Negli ultimi giorni i Carabinieri della Locride e quelli dello Squadrone Carabinieri “Cacciatori” di Calabria hanno passato al setaccio centri abitati e campagne con perquisizioni e rastrellamenti nelle zone impervie pre-aspromontane controllando casolari e anfratti naturali.
A Platì, nella cantina dell’abitazione di un 60enne del posto, hanno rivenuto un bunker, largo circa 3 metri per 3, il cui accesso era nascosto da un grosso blocco di cemento, scorrevole su dei binari in ferro grazie ad un meccanismo azionabile manualmente dall’interno della casa.

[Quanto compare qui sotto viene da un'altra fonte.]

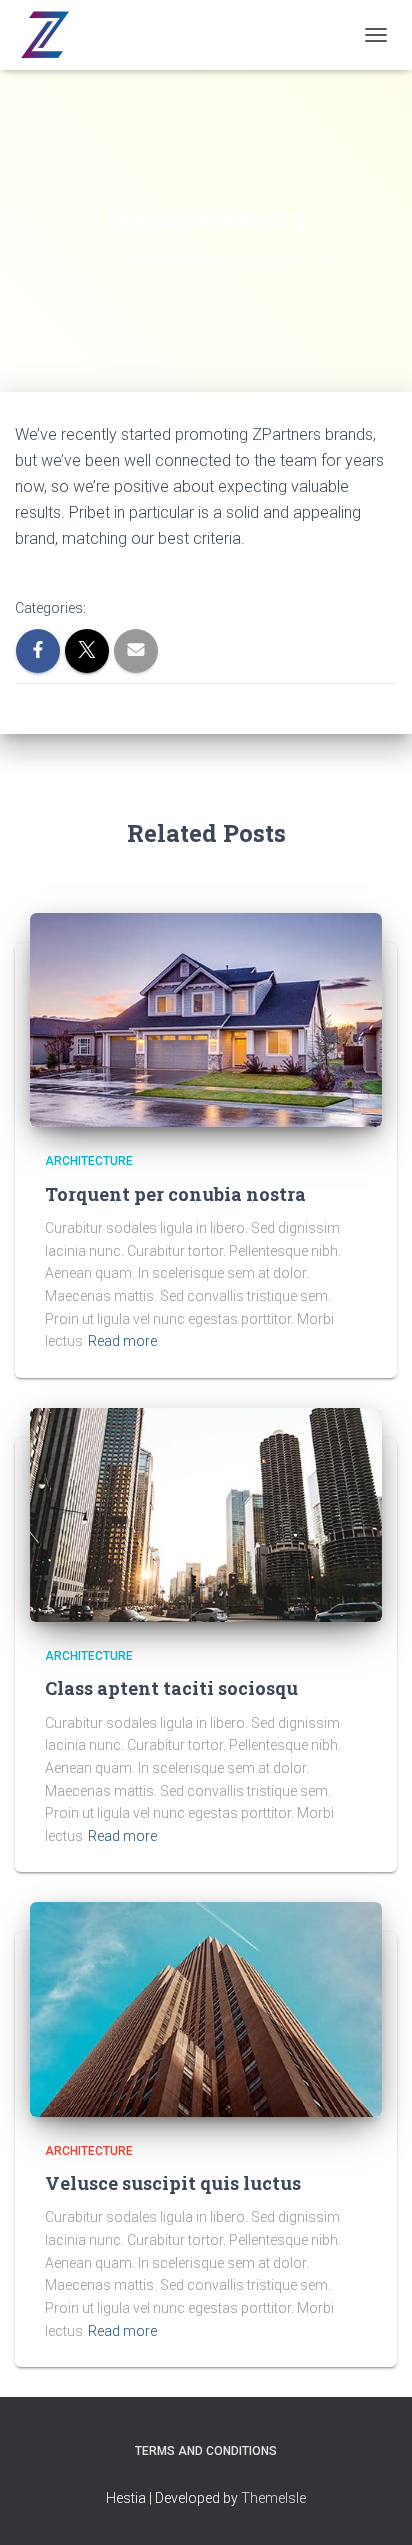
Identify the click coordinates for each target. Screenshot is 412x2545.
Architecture (89, 1161)
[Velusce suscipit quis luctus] (206, 2008)
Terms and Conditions (206, 2451)
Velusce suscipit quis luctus (173, 2183)
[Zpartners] (51, 35)
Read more (122, 1341)
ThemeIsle (273, 2498)
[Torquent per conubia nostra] (206, 1019)
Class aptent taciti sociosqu (171, 1688)
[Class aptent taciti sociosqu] (206, 1514)
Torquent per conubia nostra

A Ciminà i militari della Stazione di Sant’Ilario dello Jonio e i “Cacciatori” hanno trovato due bunker collegati ad una abitazione nel centro storico del paese.
Ciminà è tristemente noto per la cruenta faida che tra gli anni ottanta e gli anni novanta ha mietuto decine e decine di vittime.
I 2 bunker erano ben mimetizzati negli ambienti delle abitazioni e venivano azionati con sofisticati sistemi elettromeccanici.
Addirittura per accedere a uno dei due nascondigli aprendo un varco era stato ideato un congegno che veniva attivato tirando un filo elettrico di una presa “scoperta” posta al suo fianco.
“L’attività di ricerca di bunker – si legge in una nota diffusa dall’arma – rientra in un più ampio contesto operativo di controllo del territorio, che ha come scopo principale quello di contrastare i traffici illeciti dei centri decisionali della locale criminalità organizzata e di precludere la costituzione di nuovi gruppi delinquenziali”.